%%

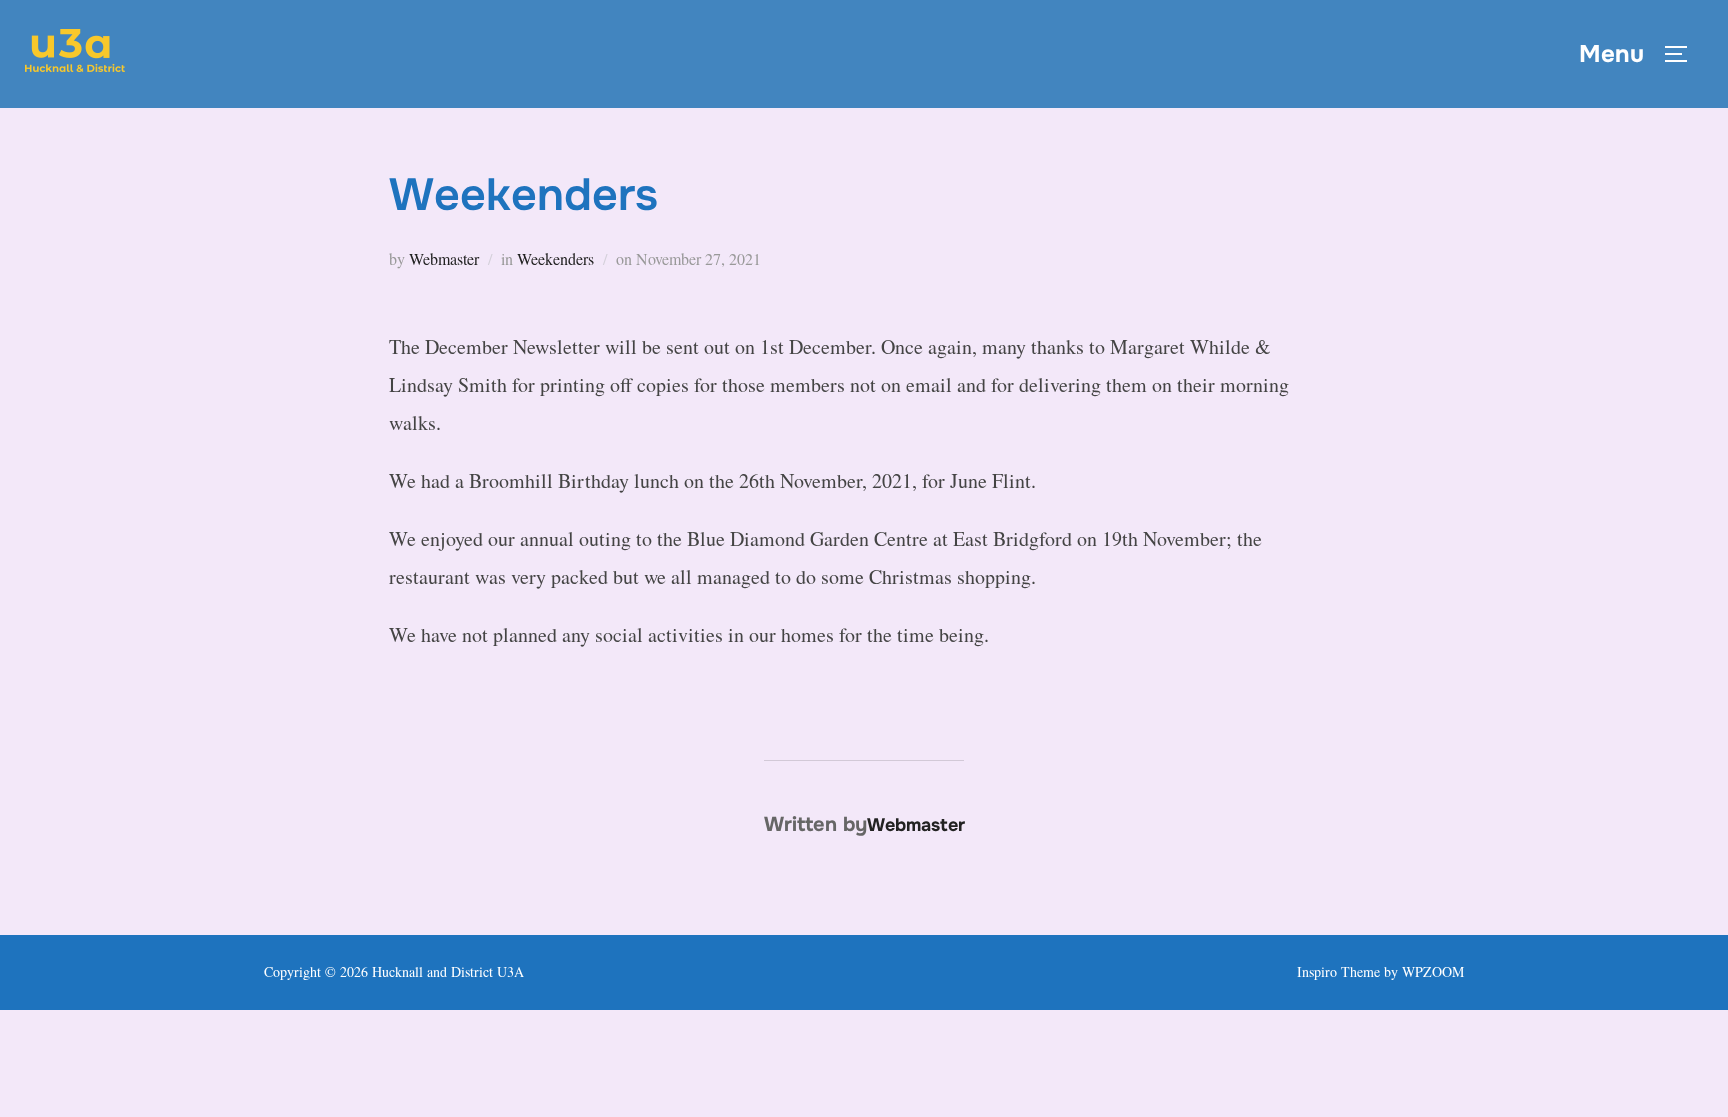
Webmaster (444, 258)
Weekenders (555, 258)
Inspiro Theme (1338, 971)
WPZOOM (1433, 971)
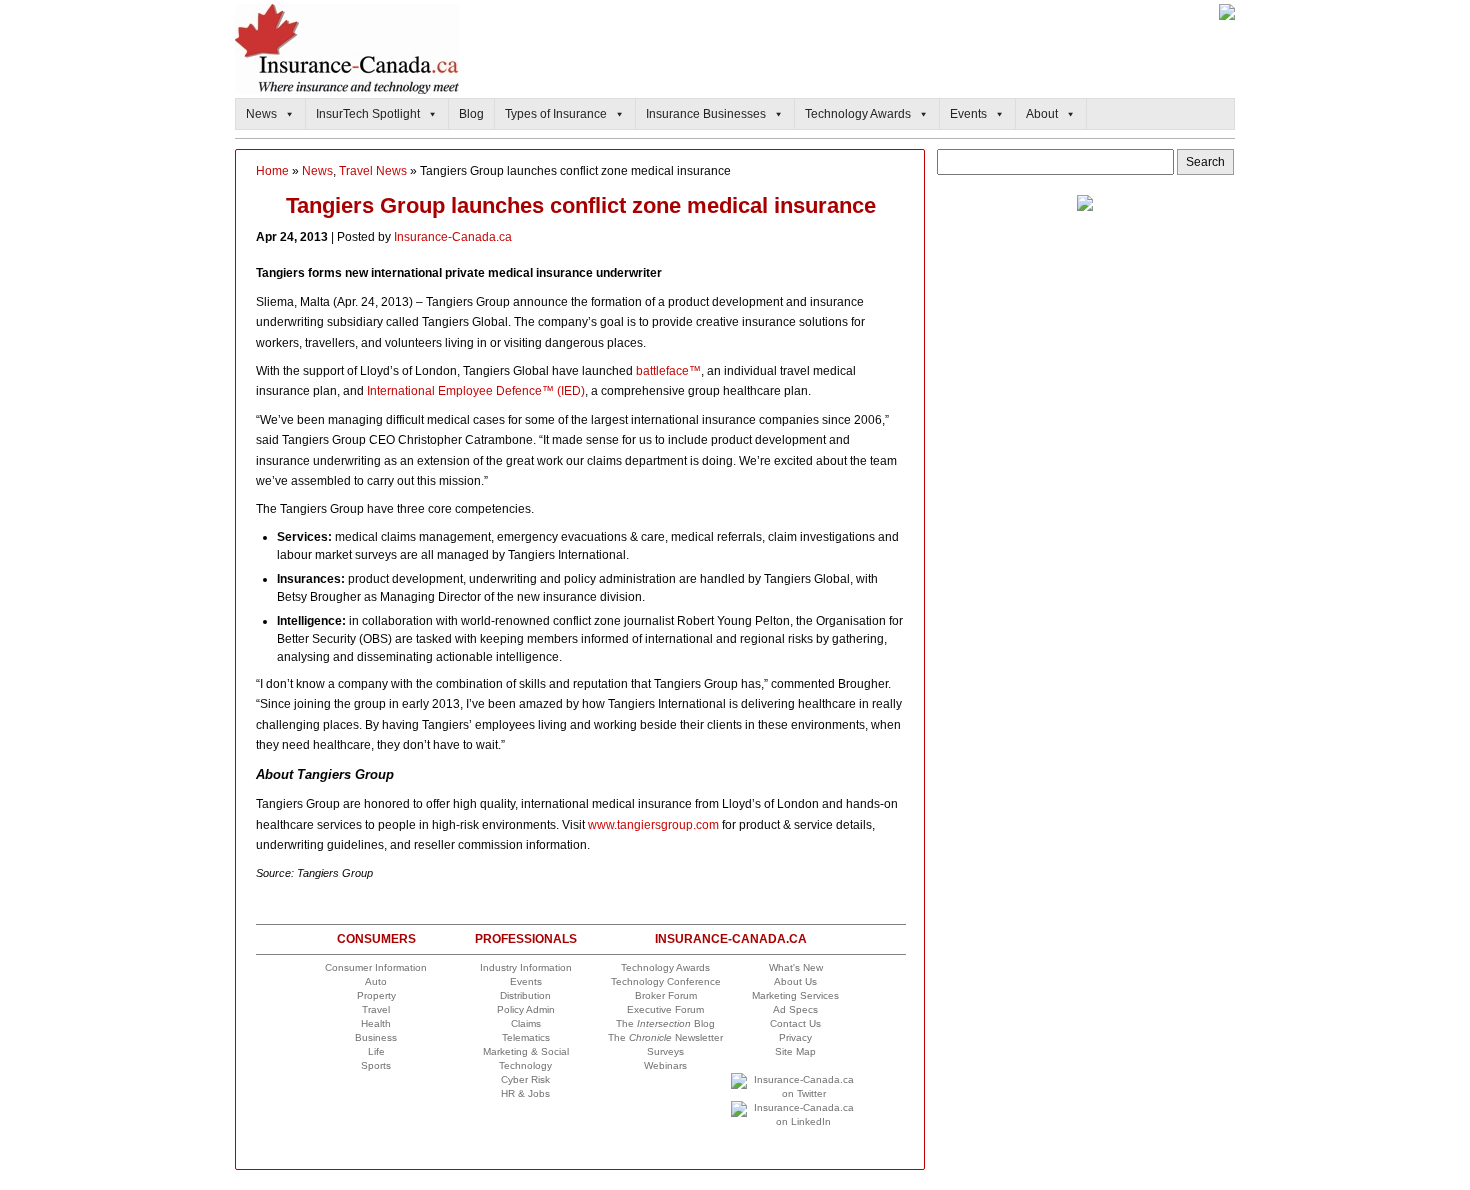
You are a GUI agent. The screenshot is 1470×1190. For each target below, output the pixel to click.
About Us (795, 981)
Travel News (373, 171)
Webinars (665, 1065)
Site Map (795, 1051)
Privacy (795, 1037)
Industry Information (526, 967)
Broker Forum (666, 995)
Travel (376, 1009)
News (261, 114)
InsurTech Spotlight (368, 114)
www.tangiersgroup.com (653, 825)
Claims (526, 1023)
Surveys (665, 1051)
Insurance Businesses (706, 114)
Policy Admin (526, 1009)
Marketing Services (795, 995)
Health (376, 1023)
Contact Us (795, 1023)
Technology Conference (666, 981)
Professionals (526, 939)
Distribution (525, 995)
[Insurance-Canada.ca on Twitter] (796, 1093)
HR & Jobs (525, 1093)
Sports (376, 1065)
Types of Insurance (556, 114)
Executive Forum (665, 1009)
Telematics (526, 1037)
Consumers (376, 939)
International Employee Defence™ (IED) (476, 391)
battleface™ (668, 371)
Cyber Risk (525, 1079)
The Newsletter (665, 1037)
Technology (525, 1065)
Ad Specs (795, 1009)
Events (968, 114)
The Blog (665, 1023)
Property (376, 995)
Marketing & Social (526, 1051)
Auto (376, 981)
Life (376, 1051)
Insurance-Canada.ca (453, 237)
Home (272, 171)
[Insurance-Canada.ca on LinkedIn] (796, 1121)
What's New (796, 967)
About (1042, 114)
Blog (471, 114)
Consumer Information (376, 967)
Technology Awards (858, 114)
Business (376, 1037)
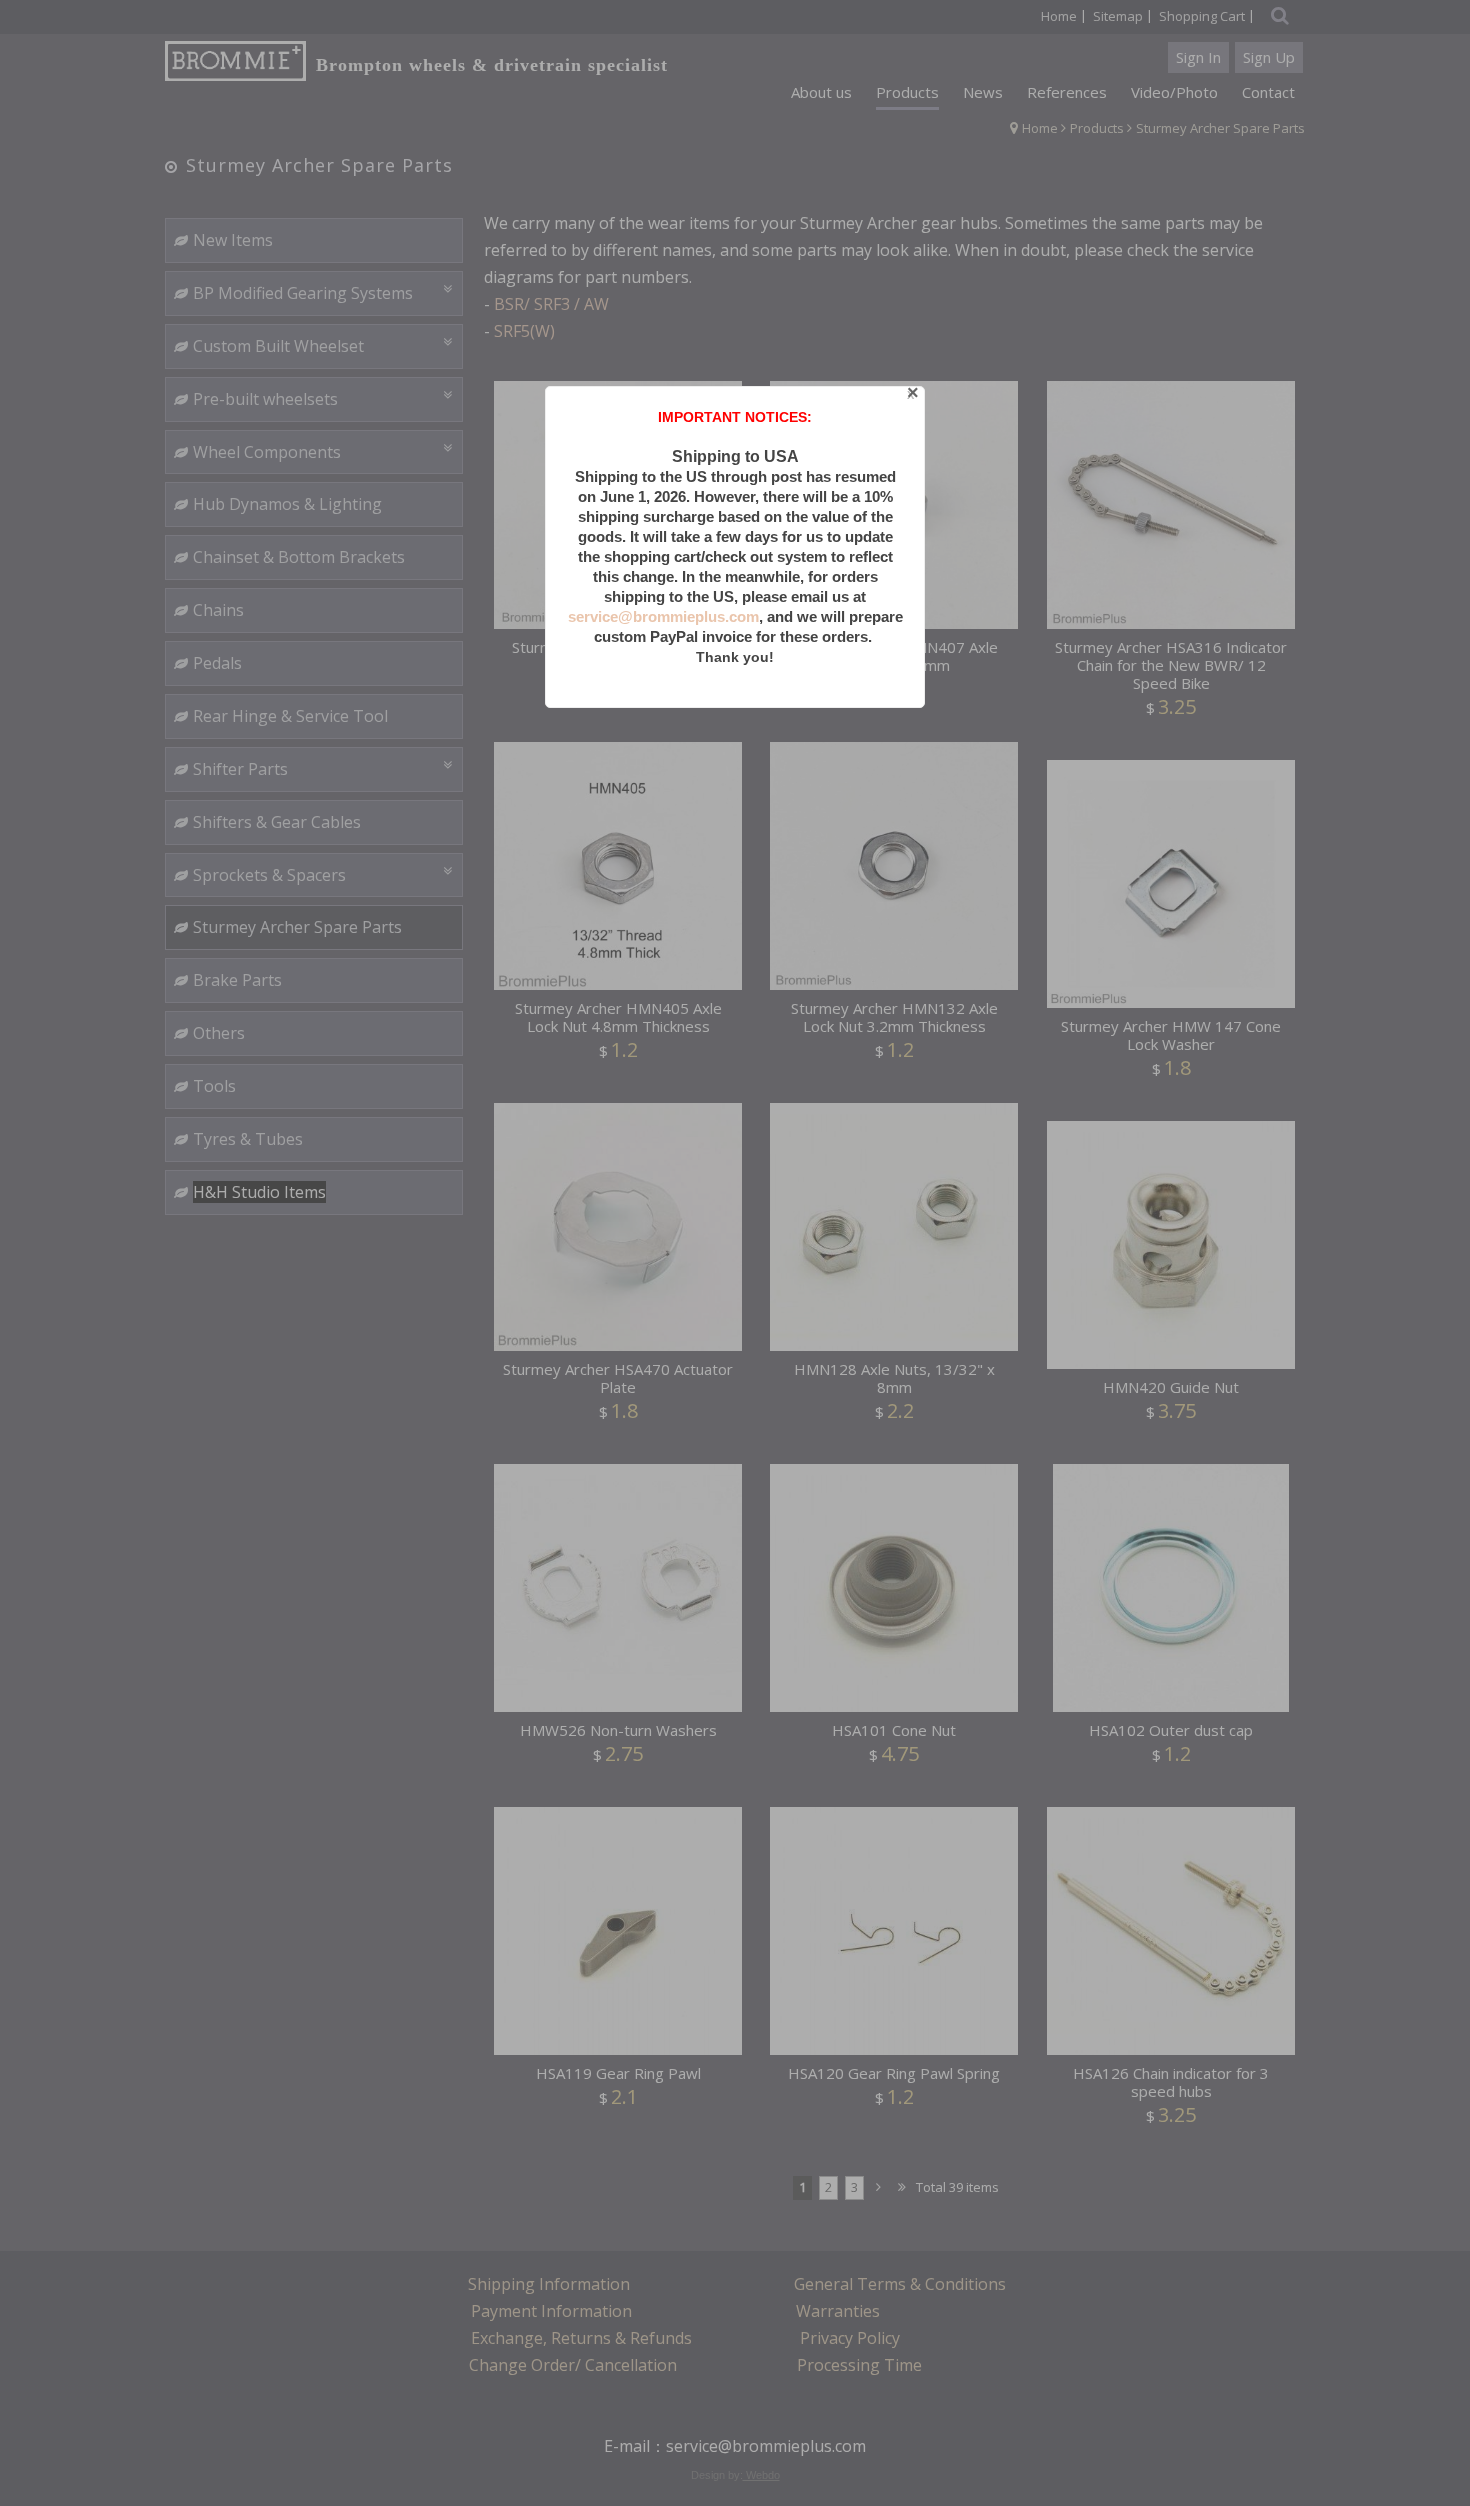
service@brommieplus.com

%%

All entries above should be printed exactly, though without their pictures.

Webmaster (444, 258)
Weekenders (555, 258)
Inspiro Theme (1338, 971)
WPZOOM (1433, 971)
You are a GUI agent. The screenshot is 1470×1190. For each target below, output the pixel to click.
About Us (795, 981)
Travel News (373, 171)
Webinars (665, 1065)
Site Map (795, 1051)
Privacy (795, 1037)
Industry Information (526, 967)
Broker Forum (666, 995)
Travel (376, 1009)
News (261, 114)
InsurTech Spotlight (368, 114)
www.tangiersgroup.com (653, 825)
Claims (526, 1023)
Surveys (665, 1051)
Insurance Businesses (706, 114)
Policy Admin (526, 1009)
Marketing Services (795, 995)
Health (376, 1023)
Contact Us (795, 1023)
Technology Conference (666, 981)
Professionals (526, 939)
Distribution (525, 995)
[Insurance-Canada.ca on Twitter] (796, 1093)
HR & Jobs (525, 1093)
Sports (376, 1065)
Types of Insurance (556, 114)
Executive Forum (665, 1009)
Telematics (526, 1037)
Consumers (376, 939)
International Employee Defence™ (IED) (476, 391)
battleface™ (668, 371)
Cyber Risk (525, 1079)
The Newsletter (665, 1037)
Technology (525, 1065)
Ad Specs (795, 1009)
Events (968, 114)
The Blog (665, 1023)
Property (376, 995)
Marketing & Social (526, 1051)
Auto (376, 981)
Life (376, 1051)
Insurance-Canada.ca (453, 237)
Home (272, 171)
[Insurance-Canada.ca on LinkedIn] (796, 1121)
What's New (796, 967)
About (1042, 114)
Blog (471, 114)
Consumer Information (376, 967)
Technology Awards (858, 114)
Business (376, 1037)
service@brommieplus.com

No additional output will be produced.